Task item: Throughout the records below, find the lines with the string "agent" and give how many there are, nothing else.

Materials provided:

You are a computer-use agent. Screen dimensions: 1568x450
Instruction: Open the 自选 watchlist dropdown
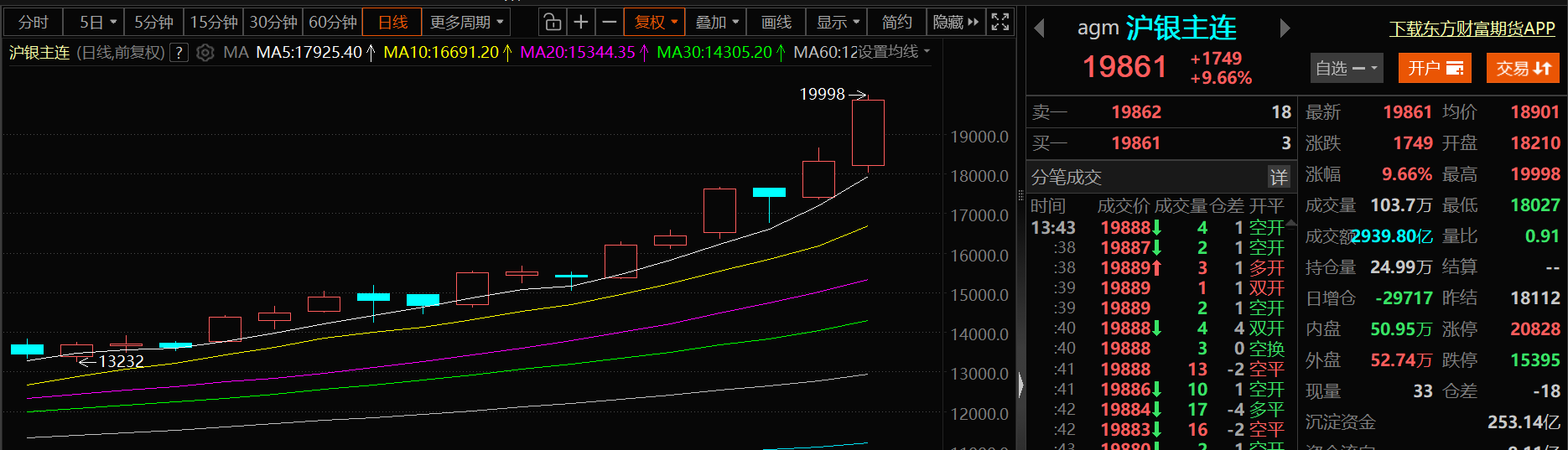[x=1346, y=68]
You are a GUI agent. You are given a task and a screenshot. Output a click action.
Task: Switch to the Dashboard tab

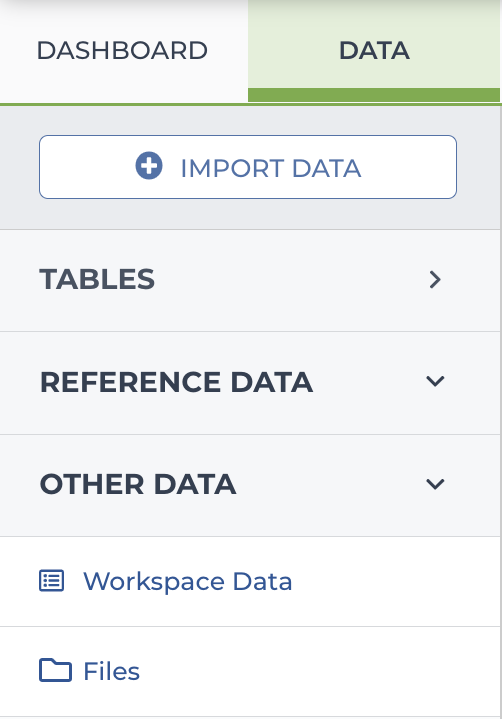pos(122,50)
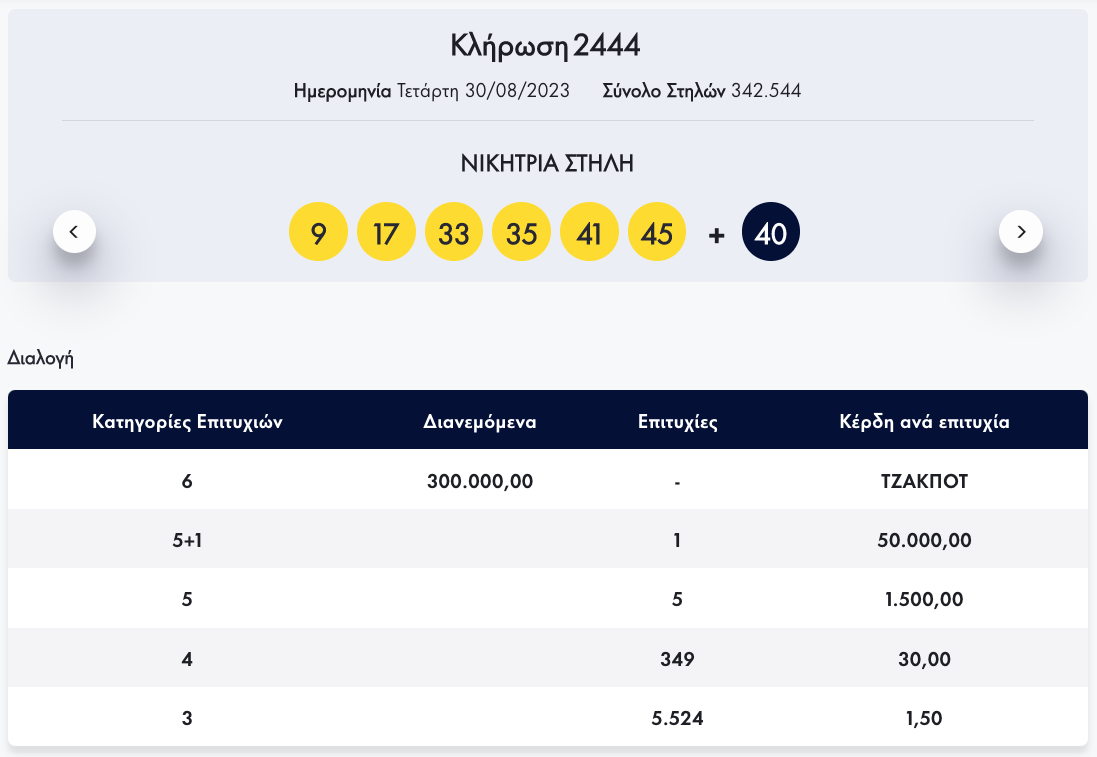Click the Κλήρωση 2444 title

[545, 46]
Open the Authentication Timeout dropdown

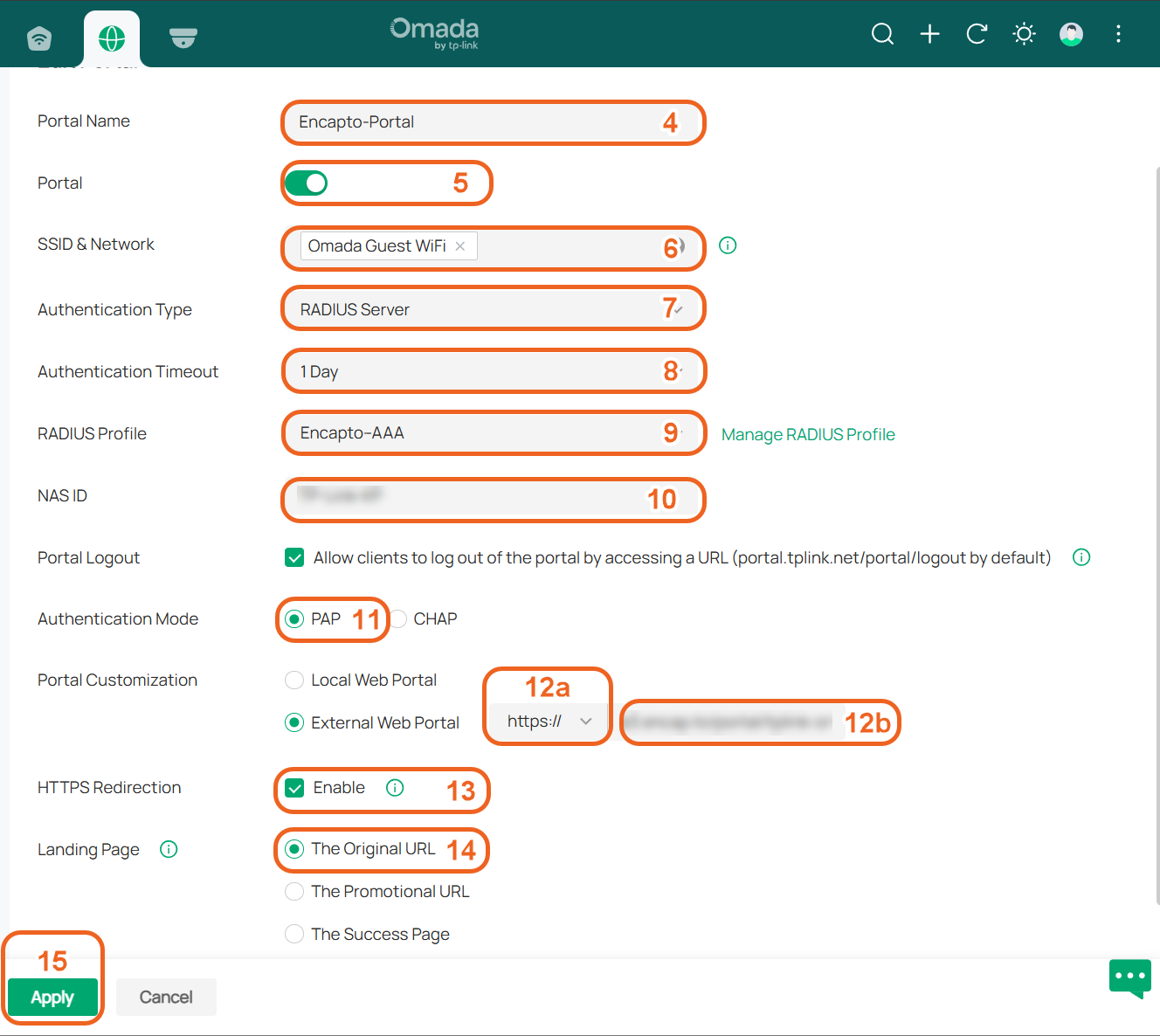pyautogui.click(x=494, y=371)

Output below: 2